Haya Ajjan, associate dean of the Martha and Spencer Love School of Business, moderated a discussion that covered Saujani’s career, inspirations and hopes.
In 2010, Saujani ran for New York’s 14th congressional district election for the U.S. House of Representatives. She challenged an 18-year incumbent in New York City and admitted she had no idea what she was doing but knew that she wanted to disrupt Washington. The election didn’t do as planned, with Saujani only garnering 19% of the vote, but it was the experience of failure that was most important for her.
“When I woke up the next morning, I realized that failure didn’t break me,” Saujani said. “It inspired me to start Girls Who Code. It unlocked this period of bravery that I think has had a huge impact on my trajectory.”
Girls Who Code started with a group of 20 girls and five volunteer computer science teachers in a borrowed conference room.
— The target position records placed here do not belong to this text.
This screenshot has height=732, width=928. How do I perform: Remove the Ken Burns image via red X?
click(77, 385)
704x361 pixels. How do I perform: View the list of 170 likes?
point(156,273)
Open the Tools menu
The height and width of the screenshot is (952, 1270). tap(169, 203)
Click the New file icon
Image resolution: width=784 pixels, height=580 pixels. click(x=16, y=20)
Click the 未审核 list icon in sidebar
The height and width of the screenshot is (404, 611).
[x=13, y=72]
Today, as Girls Who Code has built “the largest pipeline of women and nonbinary computer sciences in the world, over 580,000 students have been impacted through in-person programming and 500 million people have been reached through its work.”
It’s now cool to be a girl coder, she said. “We’ve changed the image of what a coder looks like and that was through intentionally using the vehicle of a nonprofit to really shift culture,” Saujanie said.
Her 2016 TED Talk, “Teach girls bravery, not perfection,” was a catalyst for her 2022 book, “Pay Up: The Future of Women and Work (and Why It’s Different Than You Think).” The book presents a bold plan to address the burnout and inequity harming America’s working women today.
The idea of “perfection or bust” was at the center of her TED Talk and is something that many young women struggle with. From children, Saujani said that most girls are taught to “be safe” while playing whereas boys are given the freedom to play without warning.
“We conditioned our girls to not be resistant and we literally push our boys off the monkey bars,” Saujani said. “And what happens with girls is that then we start getting addicted to perfection. We start gravitating toward the things that we’re good at, start drawing in the lines, making ourselves small.
“So if we’re waiting to be perfect to live, we’ll never close the leadership gap. The antidote to perfectionism is bravery,” she added.
For the students in attendance, Saujani said that they should learn to be comfortable with failure. She said she has no worries about the “remarkable” next generation but in order to meet your full potential, you have to live on the edge of your ability.
” I cannot tell you how much failure is a privilege. If you play it safe, if you draw in the lines, if you cross your T’s and dot your I’s and don’t ever take any risk, you’re not going to learn anything,” Saujani said.
“So find something today to just fail at. Put yourself in that discomfort zone.”